DATA FOR REVIEW:
..............................

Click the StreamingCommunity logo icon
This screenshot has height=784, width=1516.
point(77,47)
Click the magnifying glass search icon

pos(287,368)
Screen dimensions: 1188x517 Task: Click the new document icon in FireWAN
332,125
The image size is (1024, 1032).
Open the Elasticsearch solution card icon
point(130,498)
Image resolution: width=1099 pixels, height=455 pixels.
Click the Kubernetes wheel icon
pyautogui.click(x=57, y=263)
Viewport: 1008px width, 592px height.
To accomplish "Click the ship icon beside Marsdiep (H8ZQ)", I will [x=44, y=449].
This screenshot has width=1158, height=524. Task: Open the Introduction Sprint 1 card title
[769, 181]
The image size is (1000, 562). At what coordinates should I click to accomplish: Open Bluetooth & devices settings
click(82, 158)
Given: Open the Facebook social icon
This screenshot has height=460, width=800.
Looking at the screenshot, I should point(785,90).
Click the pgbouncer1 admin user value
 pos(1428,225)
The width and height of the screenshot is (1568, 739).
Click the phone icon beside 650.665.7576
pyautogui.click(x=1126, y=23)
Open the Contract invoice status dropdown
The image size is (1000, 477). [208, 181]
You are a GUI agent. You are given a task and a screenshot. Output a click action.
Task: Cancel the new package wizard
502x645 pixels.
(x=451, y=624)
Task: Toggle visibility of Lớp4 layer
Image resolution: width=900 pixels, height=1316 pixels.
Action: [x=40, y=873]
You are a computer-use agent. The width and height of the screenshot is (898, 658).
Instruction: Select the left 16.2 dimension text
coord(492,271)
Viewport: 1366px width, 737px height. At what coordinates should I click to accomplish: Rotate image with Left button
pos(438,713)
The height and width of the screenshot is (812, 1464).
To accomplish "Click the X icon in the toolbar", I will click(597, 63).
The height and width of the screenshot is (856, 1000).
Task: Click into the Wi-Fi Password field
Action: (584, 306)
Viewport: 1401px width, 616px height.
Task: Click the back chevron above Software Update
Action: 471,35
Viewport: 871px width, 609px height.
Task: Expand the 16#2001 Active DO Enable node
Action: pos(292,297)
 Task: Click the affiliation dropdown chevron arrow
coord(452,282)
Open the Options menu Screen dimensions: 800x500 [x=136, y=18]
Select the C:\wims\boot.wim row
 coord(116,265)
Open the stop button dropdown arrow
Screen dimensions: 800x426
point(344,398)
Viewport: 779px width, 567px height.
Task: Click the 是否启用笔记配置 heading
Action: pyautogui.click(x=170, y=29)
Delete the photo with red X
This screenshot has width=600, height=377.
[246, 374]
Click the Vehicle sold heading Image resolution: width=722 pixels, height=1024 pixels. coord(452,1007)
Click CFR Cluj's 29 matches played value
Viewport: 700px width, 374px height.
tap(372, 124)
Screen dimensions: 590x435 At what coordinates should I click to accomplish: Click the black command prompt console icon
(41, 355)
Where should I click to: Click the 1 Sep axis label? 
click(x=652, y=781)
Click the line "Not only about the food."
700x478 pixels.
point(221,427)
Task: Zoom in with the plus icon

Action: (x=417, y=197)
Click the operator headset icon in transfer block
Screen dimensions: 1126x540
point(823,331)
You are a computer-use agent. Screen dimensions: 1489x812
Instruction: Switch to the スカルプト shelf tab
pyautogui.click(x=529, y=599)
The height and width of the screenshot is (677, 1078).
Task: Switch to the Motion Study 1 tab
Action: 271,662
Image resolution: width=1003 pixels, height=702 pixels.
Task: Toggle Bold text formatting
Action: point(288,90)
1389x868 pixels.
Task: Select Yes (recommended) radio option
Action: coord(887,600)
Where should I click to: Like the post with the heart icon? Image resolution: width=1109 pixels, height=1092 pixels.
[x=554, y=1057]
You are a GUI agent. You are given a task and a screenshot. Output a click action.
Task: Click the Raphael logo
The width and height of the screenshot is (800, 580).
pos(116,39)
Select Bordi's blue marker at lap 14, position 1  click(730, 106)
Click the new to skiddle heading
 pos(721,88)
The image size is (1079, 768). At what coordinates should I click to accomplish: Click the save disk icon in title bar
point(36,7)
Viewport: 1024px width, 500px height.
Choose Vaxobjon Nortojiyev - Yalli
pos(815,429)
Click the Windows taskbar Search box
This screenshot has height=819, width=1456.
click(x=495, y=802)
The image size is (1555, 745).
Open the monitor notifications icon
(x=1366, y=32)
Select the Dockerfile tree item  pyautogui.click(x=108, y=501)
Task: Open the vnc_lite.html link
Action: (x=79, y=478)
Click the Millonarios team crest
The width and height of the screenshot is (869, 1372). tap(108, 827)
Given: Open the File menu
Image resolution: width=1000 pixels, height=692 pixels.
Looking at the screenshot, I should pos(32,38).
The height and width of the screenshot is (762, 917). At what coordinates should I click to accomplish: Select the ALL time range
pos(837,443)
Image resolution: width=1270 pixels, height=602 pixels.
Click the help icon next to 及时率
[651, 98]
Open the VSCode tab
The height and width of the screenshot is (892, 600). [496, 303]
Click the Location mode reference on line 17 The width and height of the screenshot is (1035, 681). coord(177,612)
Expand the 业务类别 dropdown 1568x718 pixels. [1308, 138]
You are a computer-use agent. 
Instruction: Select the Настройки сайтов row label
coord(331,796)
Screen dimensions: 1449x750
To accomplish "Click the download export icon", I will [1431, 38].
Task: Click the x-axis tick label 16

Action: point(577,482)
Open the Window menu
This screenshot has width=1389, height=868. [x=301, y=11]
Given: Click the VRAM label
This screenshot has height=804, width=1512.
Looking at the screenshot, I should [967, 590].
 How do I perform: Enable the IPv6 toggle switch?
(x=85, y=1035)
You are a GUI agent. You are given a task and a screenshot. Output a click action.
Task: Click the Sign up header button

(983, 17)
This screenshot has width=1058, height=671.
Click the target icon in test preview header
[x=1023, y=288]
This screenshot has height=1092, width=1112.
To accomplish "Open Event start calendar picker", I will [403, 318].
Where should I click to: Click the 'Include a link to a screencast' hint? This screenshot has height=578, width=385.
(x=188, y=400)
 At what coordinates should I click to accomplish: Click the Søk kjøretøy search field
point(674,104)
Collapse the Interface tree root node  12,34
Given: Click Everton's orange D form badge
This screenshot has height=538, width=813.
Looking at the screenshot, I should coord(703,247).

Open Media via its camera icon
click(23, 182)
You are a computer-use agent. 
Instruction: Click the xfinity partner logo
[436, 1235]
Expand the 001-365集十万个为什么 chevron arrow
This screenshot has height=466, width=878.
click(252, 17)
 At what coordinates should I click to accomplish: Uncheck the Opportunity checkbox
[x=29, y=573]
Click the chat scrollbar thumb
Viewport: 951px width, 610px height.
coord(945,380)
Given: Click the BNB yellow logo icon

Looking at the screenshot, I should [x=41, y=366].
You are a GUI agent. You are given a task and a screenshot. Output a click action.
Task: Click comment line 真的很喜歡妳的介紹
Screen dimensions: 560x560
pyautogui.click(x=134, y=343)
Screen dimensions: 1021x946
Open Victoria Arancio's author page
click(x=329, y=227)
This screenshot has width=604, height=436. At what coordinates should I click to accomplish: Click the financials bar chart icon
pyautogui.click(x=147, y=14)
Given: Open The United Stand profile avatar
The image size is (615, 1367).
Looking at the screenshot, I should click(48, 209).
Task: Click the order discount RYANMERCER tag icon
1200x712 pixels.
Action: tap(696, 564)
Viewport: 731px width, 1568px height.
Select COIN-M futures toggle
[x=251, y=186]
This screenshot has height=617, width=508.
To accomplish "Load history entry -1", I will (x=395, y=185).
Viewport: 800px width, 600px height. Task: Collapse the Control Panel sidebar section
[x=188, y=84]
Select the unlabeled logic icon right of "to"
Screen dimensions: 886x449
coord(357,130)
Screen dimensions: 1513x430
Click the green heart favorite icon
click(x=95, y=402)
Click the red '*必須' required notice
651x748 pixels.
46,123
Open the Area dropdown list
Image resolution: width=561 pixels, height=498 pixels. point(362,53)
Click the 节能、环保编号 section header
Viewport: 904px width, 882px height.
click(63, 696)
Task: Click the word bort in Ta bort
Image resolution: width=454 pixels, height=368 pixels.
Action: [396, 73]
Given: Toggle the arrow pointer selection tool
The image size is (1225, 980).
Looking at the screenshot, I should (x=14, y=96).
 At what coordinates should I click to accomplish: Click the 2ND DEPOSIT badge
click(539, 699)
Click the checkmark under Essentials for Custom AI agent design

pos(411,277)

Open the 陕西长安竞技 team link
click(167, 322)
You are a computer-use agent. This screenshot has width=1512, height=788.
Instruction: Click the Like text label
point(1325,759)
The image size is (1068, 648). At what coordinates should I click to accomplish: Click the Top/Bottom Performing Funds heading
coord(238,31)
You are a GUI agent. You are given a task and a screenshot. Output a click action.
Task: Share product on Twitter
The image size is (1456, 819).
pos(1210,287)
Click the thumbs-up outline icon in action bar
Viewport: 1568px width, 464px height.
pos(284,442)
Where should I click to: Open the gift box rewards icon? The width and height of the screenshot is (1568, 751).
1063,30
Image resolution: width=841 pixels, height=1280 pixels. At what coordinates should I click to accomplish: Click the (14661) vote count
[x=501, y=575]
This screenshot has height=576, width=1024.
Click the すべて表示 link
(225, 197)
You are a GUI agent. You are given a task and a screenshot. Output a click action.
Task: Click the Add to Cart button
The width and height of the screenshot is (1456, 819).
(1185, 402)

..............................

WHAT TO WORK ON:
If the string "computer" is in a line of the entries, pick that line out.

EXPECTED ANSWER:
You are a computer-use agent. The width and height of the screenshot is (898, 658).
You are a computer-use agent. Screen dimensions: 1489x812
You are a computer-use agent. 
You are a computer-use agent. 
You are a computer-use agent. This screenshot has width=1512, height=788.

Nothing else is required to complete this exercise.